Clinical Research and Methods

Use of a Peripheral Dexa Measurement for Osteoporosis Screening
Julienne K. Kirk, PharmD; Mindy Nichols, RD; John G. Spangler, MD
Background and Objectives: Osteoporosis is a substantial cause of morbidity and mortality in the United States. While screening for this disease is important, few studies have evaluated the role of an osteoporosis screening device in a family practice setting. This study evaluated the influence of a peripheral- dexa (p-dexa) heel bone mineral density (BMD) measurement and a patient education program on changes in pharmacologic treatment for suspected osteopenia or osteoporosis by primary care physicians over a 1-year follow-up. Methods: Using a computerized database (ages 50 to 75 years), 1,927 women were identified. An invitation was mailed to register for a screening to have a p-dexa heel BMD scan done and to attend an osteoporosis prevention presentation. Medication history, age, height, weight, and risk factors for osteoporosis were collected. A follow-up chart review was carried out on women who were found to have heel BMD T-scores of <-.6 (suggested by the World Health Organization). Date of menopause onset, pharmacotherapy for osteoporosis, calcium, vitamin D, and physician intervention were assessed. Results: There were 292 women (15.2%) who self registered, obtained BMD testing, and attended an educational program. Of these women, 87 (30%) had at least one risk factor for osteoporosis, in addition to menopause. Mean BMD was .489 ± .113 gm/cm2 (normal >.42 gm/cm2). A post-screening chart review was completed in 102 women (36.6%) at greatest risk for osteoporosis based on a T-score <-.6. Following the intervention, 26 women were started on antiresorptive therapy (primarily estrogen), and three additional women had a second antiresorptive agent added to estrogen. Conclusions: P-dexa heel BMD has utility for screening patients at risk for osteoporosis. However, only 15% of invited women attended the screenings, and pharmacotherapy treatment did not significantly change after screening in the majority of women at risk for osteoporosis, based on p-dexa screening.

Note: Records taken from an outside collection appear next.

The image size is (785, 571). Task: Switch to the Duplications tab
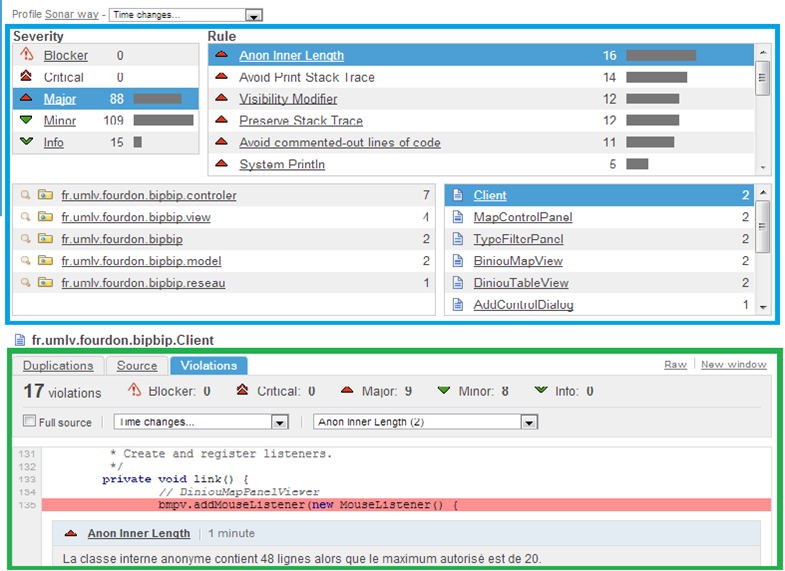point(58,366)
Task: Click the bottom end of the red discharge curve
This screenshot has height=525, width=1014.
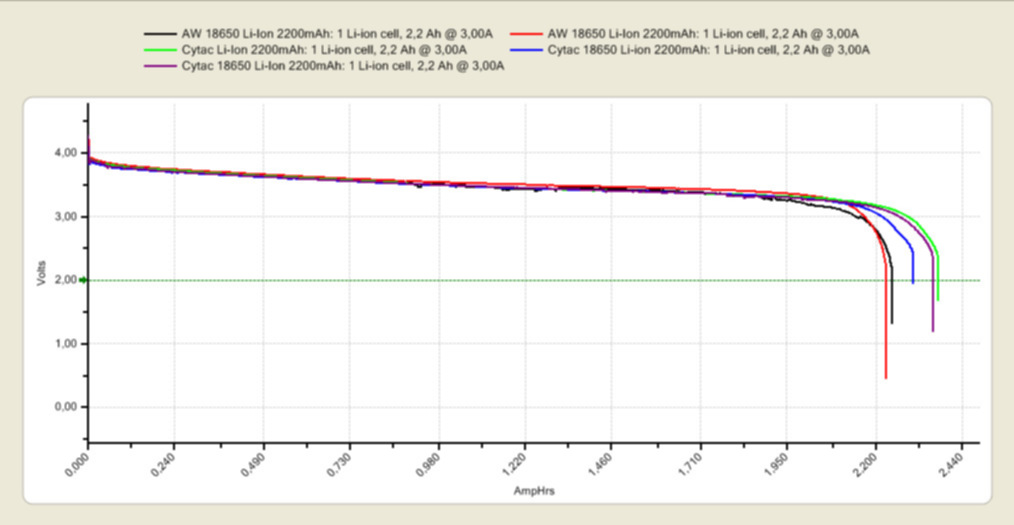Action: click(886, 377)
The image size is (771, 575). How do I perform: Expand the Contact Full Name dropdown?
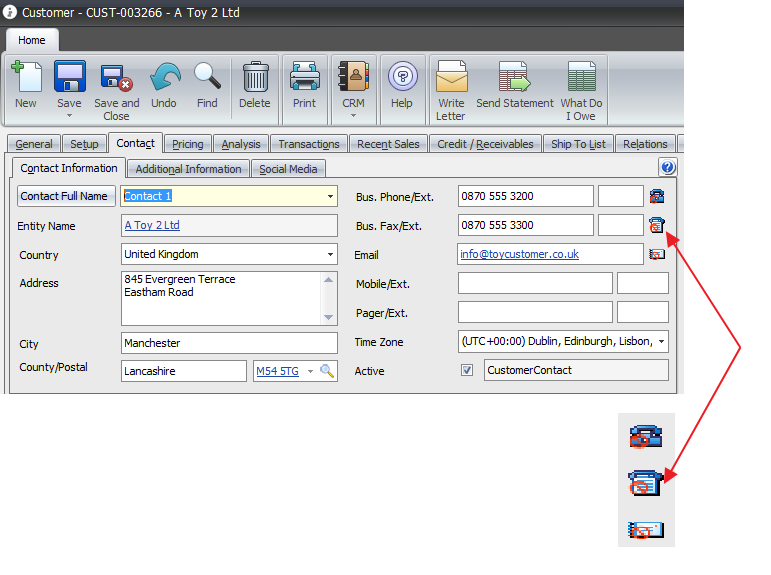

(Fam Med 2002;34(3):201-5.)


Use of Alternative Medicine by Patients in a Rural Family Practice Clinic
Winfred F.B. del Mundo, MD; William C. Shepherd, MD; Thomas D. Marose
Background and Objectives: There has been an increasing awareness of the use of alternative medicine and its effect on health care in the United States. However, no previous study has looked at its use among primary care patients in a rural setting. We conducted this study to determine the patterns of use of alternative medicine in this population. Methods: A questionnaire was distributed to 750 adult patients in a family practice clinic in northern Pennsylvania. Results: Our response rate was 88% (664/ 750). Forty-seven percent of patients reported using at least one form of alternative medicine during the past year. The most-common types used were chiropractic (used by 17.2% of respondents), relaxation techniques (16.9%), herbal medicine (16.9%), and massage (14.2%). The patients surveyed used alternative medicine more for its benefits than because of dissatisfaction with conventional medicine. Only 51% of patients told their physician about their use of alternative medicine. Conclusions: A significant number of rural family practice patients are using alternative medicine. To better address their patients’ needs, primary care physicians should routinely ask patients about their use of alternative medicine and advise them accordingly.